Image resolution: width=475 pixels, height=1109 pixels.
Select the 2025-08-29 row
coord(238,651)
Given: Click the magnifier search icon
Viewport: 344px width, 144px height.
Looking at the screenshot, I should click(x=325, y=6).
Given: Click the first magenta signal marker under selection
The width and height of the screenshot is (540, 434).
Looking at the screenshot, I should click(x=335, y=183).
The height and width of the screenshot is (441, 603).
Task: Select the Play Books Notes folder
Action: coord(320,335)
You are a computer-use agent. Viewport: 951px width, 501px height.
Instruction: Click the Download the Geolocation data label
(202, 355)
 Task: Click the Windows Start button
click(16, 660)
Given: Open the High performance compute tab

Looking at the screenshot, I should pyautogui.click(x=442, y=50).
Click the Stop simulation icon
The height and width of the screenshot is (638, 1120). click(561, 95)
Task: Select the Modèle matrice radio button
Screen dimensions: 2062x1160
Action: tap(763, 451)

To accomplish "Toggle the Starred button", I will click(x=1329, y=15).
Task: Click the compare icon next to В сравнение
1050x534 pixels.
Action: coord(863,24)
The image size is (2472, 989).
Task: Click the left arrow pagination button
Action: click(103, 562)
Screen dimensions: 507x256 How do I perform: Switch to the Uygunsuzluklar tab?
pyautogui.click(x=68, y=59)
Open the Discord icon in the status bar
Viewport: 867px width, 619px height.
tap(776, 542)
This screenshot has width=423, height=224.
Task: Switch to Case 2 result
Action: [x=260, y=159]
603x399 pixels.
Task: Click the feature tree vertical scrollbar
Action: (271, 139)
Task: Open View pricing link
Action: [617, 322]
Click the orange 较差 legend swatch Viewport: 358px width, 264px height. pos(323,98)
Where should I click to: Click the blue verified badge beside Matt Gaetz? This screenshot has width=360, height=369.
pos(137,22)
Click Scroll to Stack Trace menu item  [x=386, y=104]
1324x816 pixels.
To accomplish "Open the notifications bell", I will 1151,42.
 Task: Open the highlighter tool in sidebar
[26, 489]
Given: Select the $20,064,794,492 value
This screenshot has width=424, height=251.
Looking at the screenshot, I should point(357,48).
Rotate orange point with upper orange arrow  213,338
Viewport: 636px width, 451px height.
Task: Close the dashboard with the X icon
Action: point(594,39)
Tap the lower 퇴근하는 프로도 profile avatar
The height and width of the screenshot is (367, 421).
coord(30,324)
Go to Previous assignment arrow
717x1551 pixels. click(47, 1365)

# # # # # # #

**What to work on:** Copy the records from the line with "Given: Click the magnifier search icon" to the line with "Action: click(103, 562)", swapping "Instruction" for "Request" and keeping everything else the same.

**Written response:**
Given: Click the magnifier search icon
Viewport: 344px width, 144px height.
Looking at the screenshot, I should click(x=325, y=6).
Given: Click the first magenta signal marker under selection
The width and height of the screenshot is (540, 434).
Looking at the screenshot, I should click(x=335, y=183).
The height and width of the screenshot is (441, 603).
Task: Select the Play Books Notes folder
Action: coord(320,335)
You are a computer-use agent. Viewport: 951px width, 501px height.
Request: Click the Download the Geolocation data label
(202, 355)
 Task: Click the Windows Start button
click(16, 660)
Given: Open the High performance compute tab

Looking at the screenshot, I should pyautogui.click(x=442, y=50).
Click the Stop simulation icon
The height and width of the screenshot is (638, 1120). click(561, 95)
Task: Select the Modèle matrice radio button
Screen dimensions: 2062x1160
Action: tap(763, 451)

To accomplish "Toggle the Starred button", I will click(x=1329, y=15).
Task: Click the compare icon next to В сравнение
1050x534 pixels.
Action: coord(863,24)
The image size is (2472, 989).
Task: Click the left arrow pagination button
Action: click(103, 562)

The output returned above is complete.